Using the records below, filter for lines that contain the string "This" and copy them out.

---------- Stored data

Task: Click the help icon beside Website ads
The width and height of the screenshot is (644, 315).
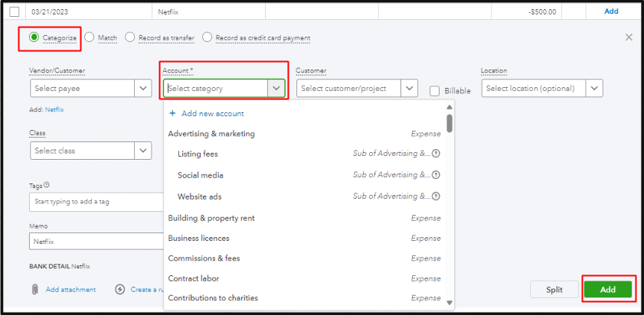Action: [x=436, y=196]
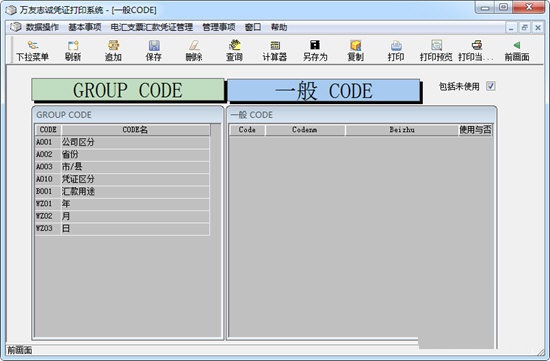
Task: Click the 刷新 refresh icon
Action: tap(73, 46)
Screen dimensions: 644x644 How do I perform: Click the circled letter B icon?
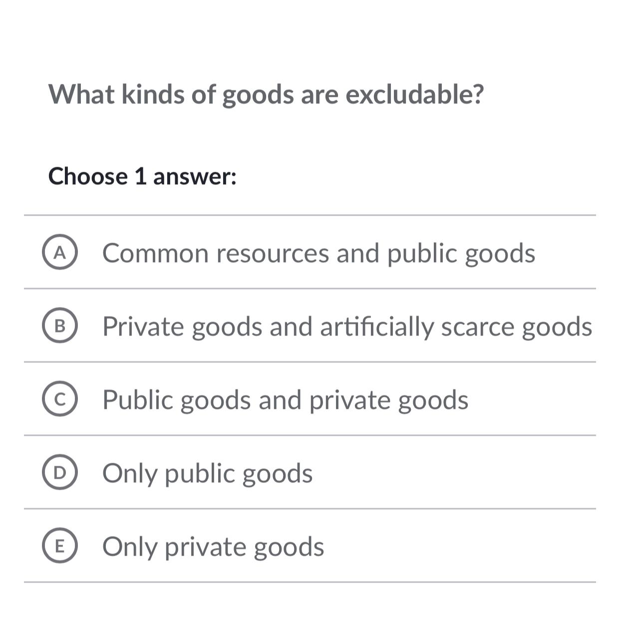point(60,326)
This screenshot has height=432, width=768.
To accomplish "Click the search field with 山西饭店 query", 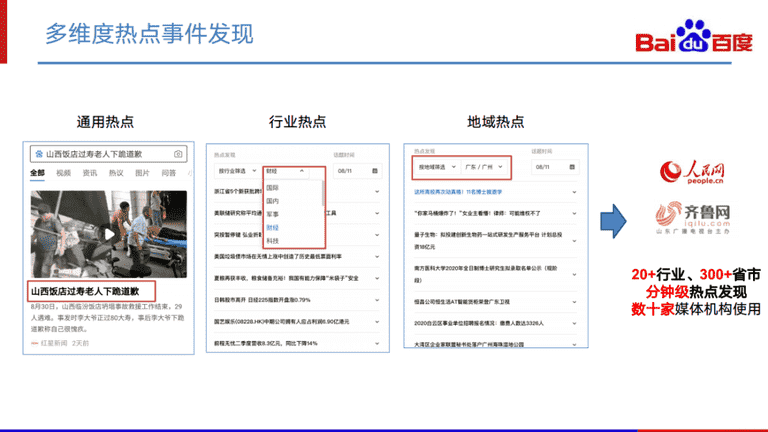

--------------------
---------- Stored data

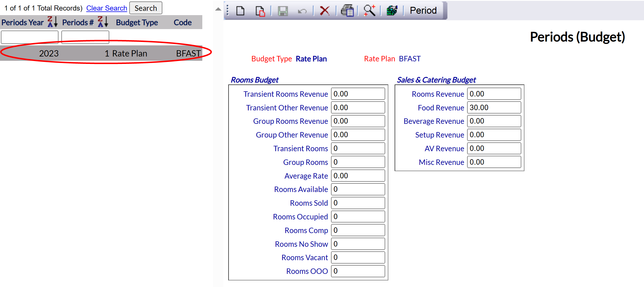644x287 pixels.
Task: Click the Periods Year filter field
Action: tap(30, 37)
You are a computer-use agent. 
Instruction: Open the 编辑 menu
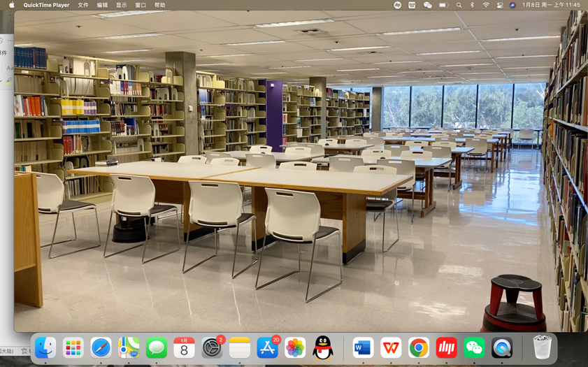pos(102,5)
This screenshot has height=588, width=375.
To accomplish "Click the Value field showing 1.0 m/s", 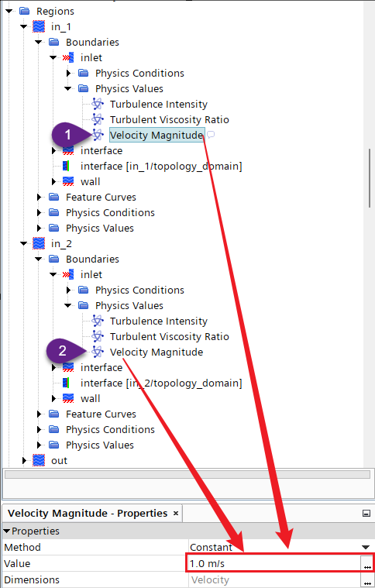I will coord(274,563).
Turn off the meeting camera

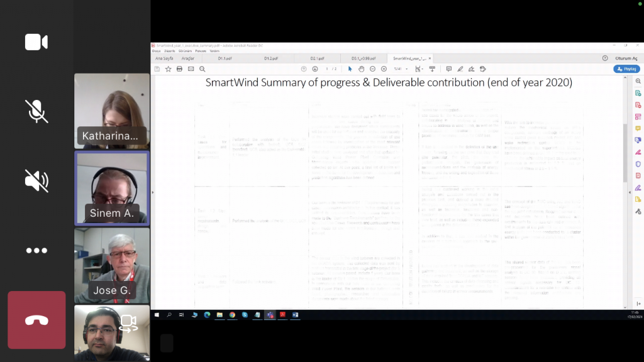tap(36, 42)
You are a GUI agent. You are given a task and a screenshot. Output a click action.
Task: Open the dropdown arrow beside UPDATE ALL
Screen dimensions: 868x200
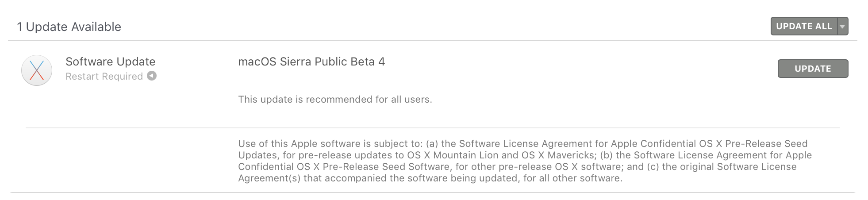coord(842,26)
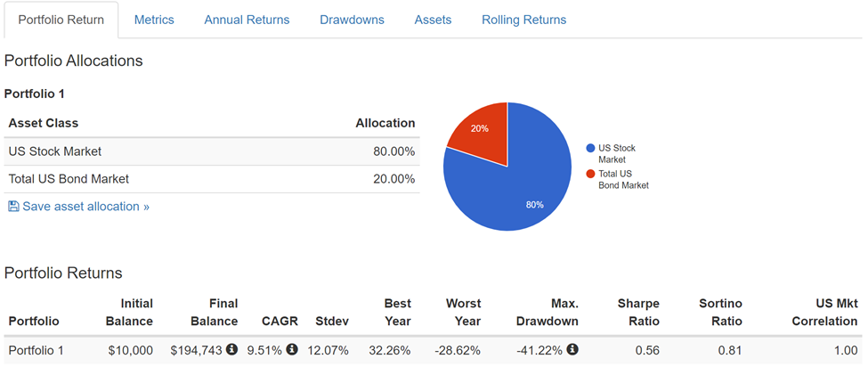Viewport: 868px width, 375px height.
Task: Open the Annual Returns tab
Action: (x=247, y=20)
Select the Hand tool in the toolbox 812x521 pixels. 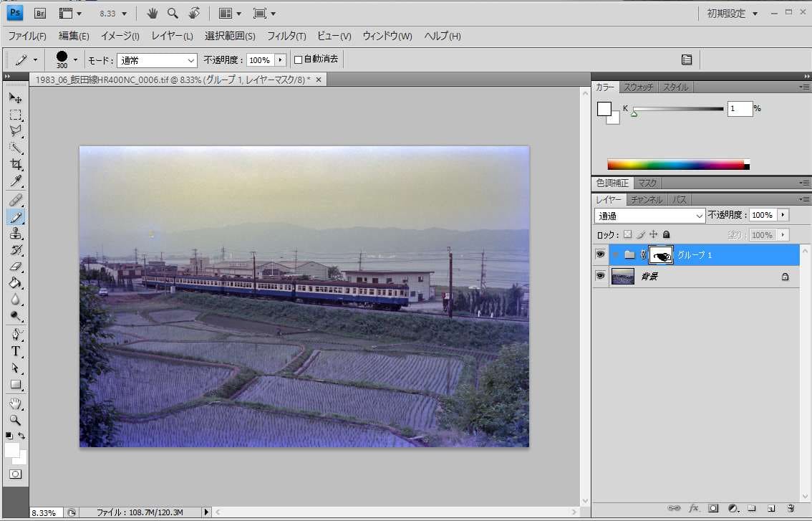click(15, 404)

--------------------
---------- Stored data

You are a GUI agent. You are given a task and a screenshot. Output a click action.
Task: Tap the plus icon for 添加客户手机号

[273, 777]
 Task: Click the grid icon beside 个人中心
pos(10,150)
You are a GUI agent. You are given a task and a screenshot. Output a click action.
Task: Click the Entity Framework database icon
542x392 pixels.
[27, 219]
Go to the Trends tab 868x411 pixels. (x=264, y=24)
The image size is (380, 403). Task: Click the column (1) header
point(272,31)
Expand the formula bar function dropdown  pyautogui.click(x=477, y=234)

--------------------

• Task solution:
This screenshot has height=432, width=768.
This screenshot has height=588, width=375.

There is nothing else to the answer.